J’ai fouillé dans les journaux, m’attendant à une séquence claire d’événements. Au lieu de cela, j’ai trouvé une conversation confuse entre quatre agents d’IA différents : un agent d’approvisionnement, un agent logistique, un agent de négociation et un agent de profilage des risques. Chaque action était construite sur le résultat de la précédente, et même si je pouvais voir l’action finale enregistrée, je ne pouvais pas facilement identifier la cause profonde ou le contexte de raisonnement spécifique qui a initié la séquence. Notre système traditionnel d’agrégation de journaux, conçu pour suivre l’activité humaine ou un simple programme, était totalement inutile face à une décision collaborative non linéaire d’un agent.

Le manque de compétences de l’IA en matière d’ambiguïté peut affecter la conformité

Enfin, j’ai été confronté à la froide réalité d’un vide réglementaire où les règles de conformité existantes étaient ambiguës pour les systèmes autonomes. J’ai demandé à mon équipe de comparer nos exigences GRC actuelles en matière de criminalité financière à un nouvel agent de détection de fraude interne. La politique indiquait clairement qu’un analyste humain devait approuver « toute décision visant à signaler une transaction et à geler des fonds ». L’agent, cependant, a été conçu pour effectuer un micro-gel et l’isolement des actifs en attendant un examen, une distinction subtile mais significative qui tombait dans une zone grise.

J’ai réalisé que l’agent avait l’intention de suivre la règle, mais le moyen qu’il a utilisé – une restriction autonome et temporaire des actifs – constituait une violation non examinée de l’esprit de la réglementation. Nos anciens documents GRC ne parlent tout simplement pas le langage de l’autonomie.

Je propose que chaque agent soit mandaté pour générer et stocker un vecteur de contexte de raisonnement (RCV) pour chaque décision critique qu’il prend. Le RCV est un enregistrement cryptographique structuré des facteurs qui ont motivé le choix de l’agent. Il comprend non seulement les données entrées, mais également les paramètres spécifiques du modèle, les objectifs pondérés utilisés à ce moment-là, les contrefactuels considérés et, surtout, les contraintes GRC spécifiques auxquelles l’agent a accédé et appliqué au cours de sa délibération.

Cette approche transforme le processus d’audit. Lorsque je dois examiner un retard coûteux dans la chaîne d’approvisionnement, je ne parcoure plus des millions d’entrées de journaux. Au lieu de cela, j’interroge les RCV pour connaître la décision finale et je remonte le lien de causalité à travers la chaîne des agents coopérants, identifiant immédiatement quel agent a introduit la contrainte ou la logique qui a conduit au résultat indésirable.

Cette méthode permet aux auditeurs et aux enquêteurs d’examiner la logique du système plutôt que simplement le résultat, satisfaisant ainsi la demande de systèmes auditables et traçables alignés sur les normes internationales en développement.

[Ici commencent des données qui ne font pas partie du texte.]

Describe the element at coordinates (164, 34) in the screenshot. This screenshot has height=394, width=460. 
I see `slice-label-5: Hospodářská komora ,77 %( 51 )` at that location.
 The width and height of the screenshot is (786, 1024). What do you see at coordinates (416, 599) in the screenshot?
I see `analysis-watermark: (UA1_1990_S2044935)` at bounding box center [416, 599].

Niveau deux : transfert contextuel

Si l’agent rencontre une zone grise GRC, comme dans mon scénario de criminalité financière, il doit initier un transfert sécurisé et asynchrone vers un analyste humain. L’agent fournit à l’humain le RCV complet, lui demandant une décision définitive sur la règle ambiguë. La décision humaine devient alors une nouvelle règle temporaire intégrée à la logique de l’agent, permettant au cadre GRC lui-même d’apprendre et de s’adapter en temps réel.

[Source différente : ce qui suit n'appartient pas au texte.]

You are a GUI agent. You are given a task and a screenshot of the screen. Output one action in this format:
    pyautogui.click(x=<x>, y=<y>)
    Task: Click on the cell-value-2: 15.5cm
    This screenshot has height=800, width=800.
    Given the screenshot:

Nous entrons dans une ère où nos systèmes agiront en notre nom avec peu ou pas d’intervention humaine. Ma priorité – et la vôtre – doit être de garantir que l’autonomie de l’IA ne se traduise pas par une absence de responsabilité. J’exhorte tous les hauts responsables de la sécurité et des risques à mettre leurs équipes GRC actuelles au défi de regarder au-delà de la liste de contrôle statique. Construisez un cadre adaptatif aujourd’hui, car les agents opérationnalisent déjà les risques de demain.

Cet article est publié dans le cadre du Foundry Expert Contributor Network.